II. Förmlichkeiten der Verhandlung.
Rn 2
Der äußere Hergang der Verhandlung (§ 160 I) sowie alle Feststellungen nach § 160 II, soweit diese den äußeren Ablauf der Verhandlung betreffen, werden von der Beweisregel erfasst. Hierzu zählen insb die Verhandlung nach der Beweisaufnahme nach §§ 279, 285 und das Stellen von Prozessanträgen (St/J/Roth Rz 10) sowie Erledigungserklärungen. Auch Abgabe und Inhalt der Antragstellung nach § 160 III Nr 2, nicht aber die einseitigen Prozesshandlungen (§ 160 III Nr 1, 3, 8 und 9) sind nach S 1 bewiesen (str BGH NJW-RR 07, 1451 [BGH 04.07.2007 - XII ZB 14/07]: Die Erklärung des Rechtsmittelverzichts gehört nicht zu den für die Verhandlung vorgeschriebenen Förmlichkeiten; aA St/J/Roth Rz 11: Ob die Erklärungen abgegeben wurden, betrifft die Förmlichkeit der Verhandlung; allerdings erstreckt sich die Beweisregel weder auf die Wirksamkeit der Prozesshandlungen noch auf deren Auslegung). Hinsichtlich der Feststellungen nach § 160 III Nr 4 und 5 nimmt nur die Tatsache der entsprechenden Beweiserhebung – über § 160 I Nr 4 auch die namentliche Bezeichnung der vernommenen Personen –, nicht jedoch der Inhalt der protokollierten Aussagen oder das Ergebnis eines erhobenen Augenscheins an der Beweiskraft teil. Auch die Identität des Namensinhabers steht nicht mit der Beweiskraft des § 165 fest (St/J/Roth Rz 11; ThoPu/Reichold Rz 2). Hier setzt jedoch die flankierende Beweisregel der §§ 415, 418 an: Die öffentliche Urkunde erbringt – freilich mit der Möglichkeit des Gegenbeweises (§ 415 II, § 418 II) – den Beweis dafür, dass die protokollierten Aussagen vollständig und richtig protokolliert wurden.

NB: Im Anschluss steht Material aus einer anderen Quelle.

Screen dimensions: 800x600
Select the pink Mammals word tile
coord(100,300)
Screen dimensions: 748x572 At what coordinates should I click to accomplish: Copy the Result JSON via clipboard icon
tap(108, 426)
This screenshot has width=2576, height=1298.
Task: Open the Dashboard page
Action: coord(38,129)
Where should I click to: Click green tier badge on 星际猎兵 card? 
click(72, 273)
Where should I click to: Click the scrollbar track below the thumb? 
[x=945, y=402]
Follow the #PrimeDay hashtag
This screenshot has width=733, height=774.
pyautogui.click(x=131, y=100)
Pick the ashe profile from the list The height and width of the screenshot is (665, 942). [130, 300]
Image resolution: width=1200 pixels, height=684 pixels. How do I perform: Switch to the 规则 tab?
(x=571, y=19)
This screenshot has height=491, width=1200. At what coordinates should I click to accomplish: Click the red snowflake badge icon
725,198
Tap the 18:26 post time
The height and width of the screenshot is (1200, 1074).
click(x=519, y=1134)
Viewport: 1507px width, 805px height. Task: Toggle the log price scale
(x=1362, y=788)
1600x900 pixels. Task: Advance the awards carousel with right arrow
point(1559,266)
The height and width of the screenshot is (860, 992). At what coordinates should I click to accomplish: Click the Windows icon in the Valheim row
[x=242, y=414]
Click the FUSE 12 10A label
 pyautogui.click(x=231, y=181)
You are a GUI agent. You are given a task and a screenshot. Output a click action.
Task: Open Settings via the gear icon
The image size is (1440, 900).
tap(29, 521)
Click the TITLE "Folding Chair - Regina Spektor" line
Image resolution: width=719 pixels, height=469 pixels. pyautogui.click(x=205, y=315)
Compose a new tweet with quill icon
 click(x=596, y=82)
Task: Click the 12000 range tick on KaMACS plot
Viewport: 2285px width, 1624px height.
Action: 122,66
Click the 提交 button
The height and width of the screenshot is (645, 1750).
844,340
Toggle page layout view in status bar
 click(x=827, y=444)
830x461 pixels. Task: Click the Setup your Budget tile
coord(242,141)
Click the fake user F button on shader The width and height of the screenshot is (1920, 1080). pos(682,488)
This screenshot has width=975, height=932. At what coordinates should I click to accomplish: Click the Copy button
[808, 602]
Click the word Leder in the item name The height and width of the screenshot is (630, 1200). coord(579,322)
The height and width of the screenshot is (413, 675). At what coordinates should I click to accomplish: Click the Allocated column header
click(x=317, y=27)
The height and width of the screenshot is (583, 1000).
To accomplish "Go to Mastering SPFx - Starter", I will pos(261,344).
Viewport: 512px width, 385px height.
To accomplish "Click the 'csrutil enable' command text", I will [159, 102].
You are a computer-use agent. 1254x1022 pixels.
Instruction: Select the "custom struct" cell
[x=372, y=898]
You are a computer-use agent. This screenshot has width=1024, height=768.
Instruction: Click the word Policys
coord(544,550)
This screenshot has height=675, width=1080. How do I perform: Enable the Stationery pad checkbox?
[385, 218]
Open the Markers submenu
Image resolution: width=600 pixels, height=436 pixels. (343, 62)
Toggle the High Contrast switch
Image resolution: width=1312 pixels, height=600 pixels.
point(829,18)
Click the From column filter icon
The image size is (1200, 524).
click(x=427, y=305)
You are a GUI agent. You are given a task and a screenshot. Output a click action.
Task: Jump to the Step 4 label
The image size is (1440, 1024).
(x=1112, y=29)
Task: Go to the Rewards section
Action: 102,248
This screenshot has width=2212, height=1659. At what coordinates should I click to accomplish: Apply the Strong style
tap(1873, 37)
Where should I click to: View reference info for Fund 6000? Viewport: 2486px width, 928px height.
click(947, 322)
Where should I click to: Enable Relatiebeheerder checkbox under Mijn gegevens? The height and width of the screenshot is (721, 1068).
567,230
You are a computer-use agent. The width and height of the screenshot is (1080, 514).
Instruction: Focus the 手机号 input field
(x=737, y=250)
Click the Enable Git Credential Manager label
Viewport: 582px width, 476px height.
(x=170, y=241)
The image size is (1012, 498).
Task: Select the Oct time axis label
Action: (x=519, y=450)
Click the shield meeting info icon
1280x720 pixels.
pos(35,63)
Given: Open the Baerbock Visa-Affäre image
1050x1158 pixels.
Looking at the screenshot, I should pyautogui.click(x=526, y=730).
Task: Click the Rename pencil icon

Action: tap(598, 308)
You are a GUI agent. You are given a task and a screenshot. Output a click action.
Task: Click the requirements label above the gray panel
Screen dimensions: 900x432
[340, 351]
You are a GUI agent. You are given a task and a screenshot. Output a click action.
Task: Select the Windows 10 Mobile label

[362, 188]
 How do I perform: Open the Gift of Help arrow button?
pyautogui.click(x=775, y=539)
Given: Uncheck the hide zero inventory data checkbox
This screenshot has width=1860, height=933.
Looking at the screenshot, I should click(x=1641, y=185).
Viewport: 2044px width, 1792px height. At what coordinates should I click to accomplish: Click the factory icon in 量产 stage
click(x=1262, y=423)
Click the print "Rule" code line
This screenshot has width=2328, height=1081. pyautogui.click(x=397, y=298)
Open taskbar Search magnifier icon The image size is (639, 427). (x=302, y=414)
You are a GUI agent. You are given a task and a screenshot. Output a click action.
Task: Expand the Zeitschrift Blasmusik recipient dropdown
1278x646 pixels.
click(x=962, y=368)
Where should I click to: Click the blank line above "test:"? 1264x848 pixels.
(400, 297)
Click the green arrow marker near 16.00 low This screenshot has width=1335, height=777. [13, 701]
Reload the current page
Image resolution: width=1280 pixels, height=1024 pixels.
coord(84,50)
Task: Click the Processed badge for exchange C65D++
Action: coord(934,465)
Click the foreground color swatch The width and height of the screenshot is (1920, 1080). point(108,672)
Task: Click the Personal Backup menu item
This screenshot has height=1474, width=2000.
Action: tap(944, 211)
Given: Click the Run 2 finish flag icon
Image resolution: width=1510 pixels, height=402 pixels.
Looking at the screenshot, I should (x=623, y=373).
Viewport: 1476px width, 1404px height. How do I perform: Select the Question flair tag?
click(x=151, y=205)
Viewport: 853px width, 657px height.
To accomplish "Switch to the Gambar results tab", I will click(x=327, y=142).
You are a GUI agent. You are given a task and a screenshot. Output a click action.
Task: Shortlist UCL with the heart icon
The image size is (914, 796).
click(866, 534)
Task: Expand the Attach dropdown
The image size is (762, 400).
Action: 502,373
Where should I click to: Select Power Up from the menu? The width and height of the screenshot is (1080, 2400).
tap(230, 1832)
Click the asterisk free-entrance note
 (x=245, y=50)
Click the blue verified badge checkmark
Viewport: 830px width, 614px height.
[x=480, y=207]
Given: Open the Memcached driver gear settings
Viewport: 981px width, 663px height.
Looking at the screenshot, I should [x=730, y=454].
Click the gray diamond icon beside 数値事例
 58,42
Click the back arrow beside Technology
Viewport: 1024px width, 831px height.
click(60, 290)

B. Fehlen der Beweiswirkung.
Rn 3
Formale Mängel der Protokollierung (§§ 162, 163, 130b) hindern die Beweiswirkung. Bei offensichtlicher Lückenhaftigkeit greift die Beweiskraft – soweit die Lücke reicht – nicht durch (BGHZ 26, 340, 343; Zö/Schultzky Rz 6). Auch bei widersprüchlichem Protokollinhalt ist der Beweis ohne Einschränkung mit allen zulässigen Beweismitteln nach § 286 zu führen. Das Verkündungsprotokoll besitzt keine Beweiskraft, wenn es nicht innerhalb der Fünfmonatsfrist des § 517 erstellt wurde (weitergehend s § 160 Rn 21). Der Fälschungseinwand (S 2) setzt den Nachweis einer vorsätzlichen Fälschung voraus und kann mit allen Beweismitteln geführt werden. An die Darlegungslast bei behaupteter Protokollfälschung sind keine strengen Anforderungen zu stellen. Sie ist bereits erfüllt, wenn Indizien für den objektiven Tatbestand und Schlussfolgerungen für die subjektiven Anforderungen vorgetragen werden (BGH FamRZ 10, 1326; MDR 08, 706). Bloße Zweifel an der Echtheit des Protokolls genügen zum Entkräften der Beweiskraft nicht. Der Ausgang eines evtl Strafverfahrens ist hierzu nicht abzuwarten.